Maiziere, uzlaşma ilkesinin “koltuğumda kalıyorum ve her zaman ‘hayır’ diyorum” durumuna izin vermemesi gerektiğini söyleyerek bu durumun ittifakın yoluna taş koyacağı uyarısında bulunuyor. Oybirliği ilkesinin tamamen tersine çevrilmesi mümkün görünmese de sadece doğrudan bakanlık düzeyinde veto edebilme yöntemi ile ablukaların daha da zorlaştırılması isteniyor. Ancak Alman Dışişleri Bakanı Heiko Maas, “NATO savaş veya barışla ilgilidir” diyerek oybirliğinden sapmanın olası olmadığını düşünüyor. Bu öneri ayrıca çeşitli nedenlerle özellikle Türkiye, İngiltere ve Doğu Avrupalılar başta olmak üzere birçok üyenin de direnişiyle karşılaşacak gibi görünüyor.

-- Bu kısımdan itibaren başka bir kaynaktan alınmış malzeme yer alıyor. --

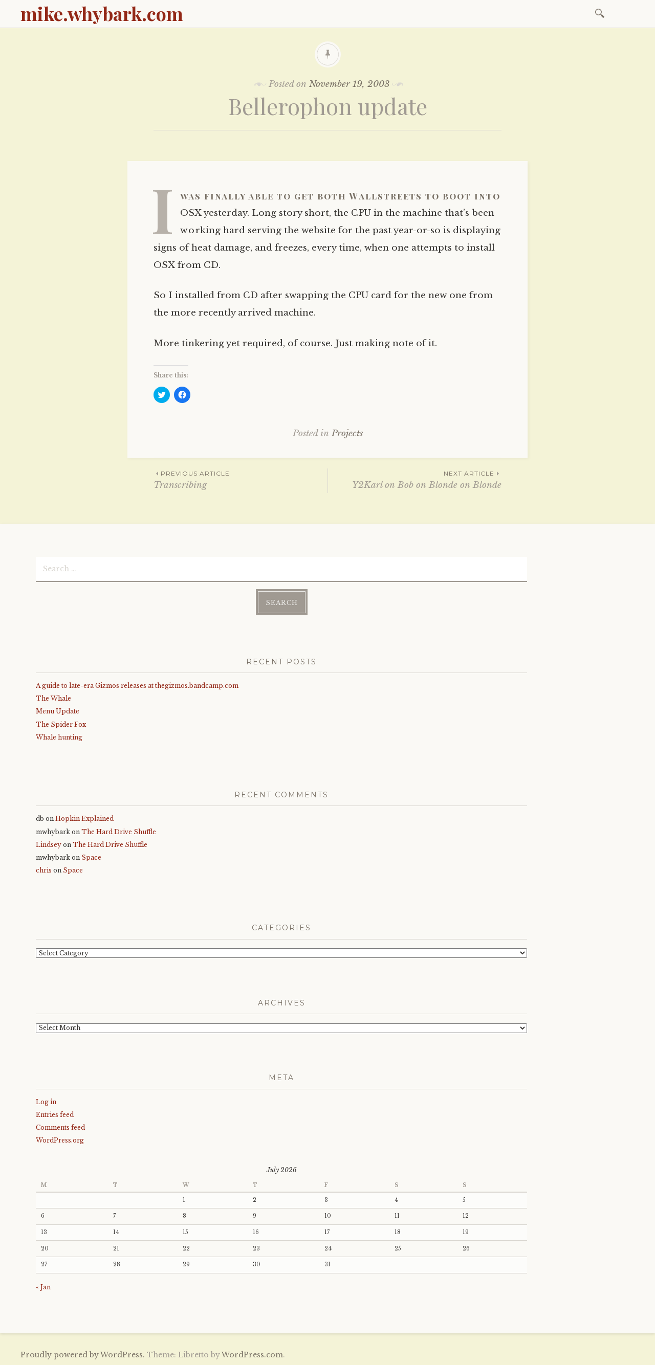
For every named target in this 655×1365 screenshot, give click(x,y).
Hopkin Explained (84, 818)
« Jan (43, 1286)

Savunma bakanlarının NATO Genel Merkezi ve müttefik başkentlerinde farklı formatlarda yapacakları daha fazla toplantının yanı sıra dışişleri bakanlarının da sıklıkla resmî toplantılar yapması ittifakın ortak siyaset geliştirmesinde etkili görülüyor. Askeri meselelerin savunma ve güvenlik boyutunu genişleten bu fikir, NATO’nun olgu/olay odaklı etkinliğini artıracağı gibi devletlerin birbirleriyle ilişkilerini de kuvvetlendirmeyi amaçlıyor. Uzmanlar ayrıca NATO

(7)

ülkelerinin birbirlerini sürekli olarak şaşırtmaması için önemli kararlar vermeden önce birbirlerini bilgilendirmek için bir “gönüllü taahhüt” (voluntary commitment) sistemi öneriyor. Bir askeri ittifak olan NATO, kendisini “daha barışçıl bir dünyanın garantörü” olarak adlandırmayı seviyor, ancak son zamanlarda müttefikler arasındaki pek çok siyasi çekişme beraberinde evvela içerideki birliğin sağlanmasına dair eleştiri ve soru işaretlerini getirdi. ABD Başkanı Donald Trump’ın söylem ve eylemleri önce ABD’nin, ardından da bazı ittifak üyelerinin NATO’ya sadakatleri konusunda şüphe uyandırdı.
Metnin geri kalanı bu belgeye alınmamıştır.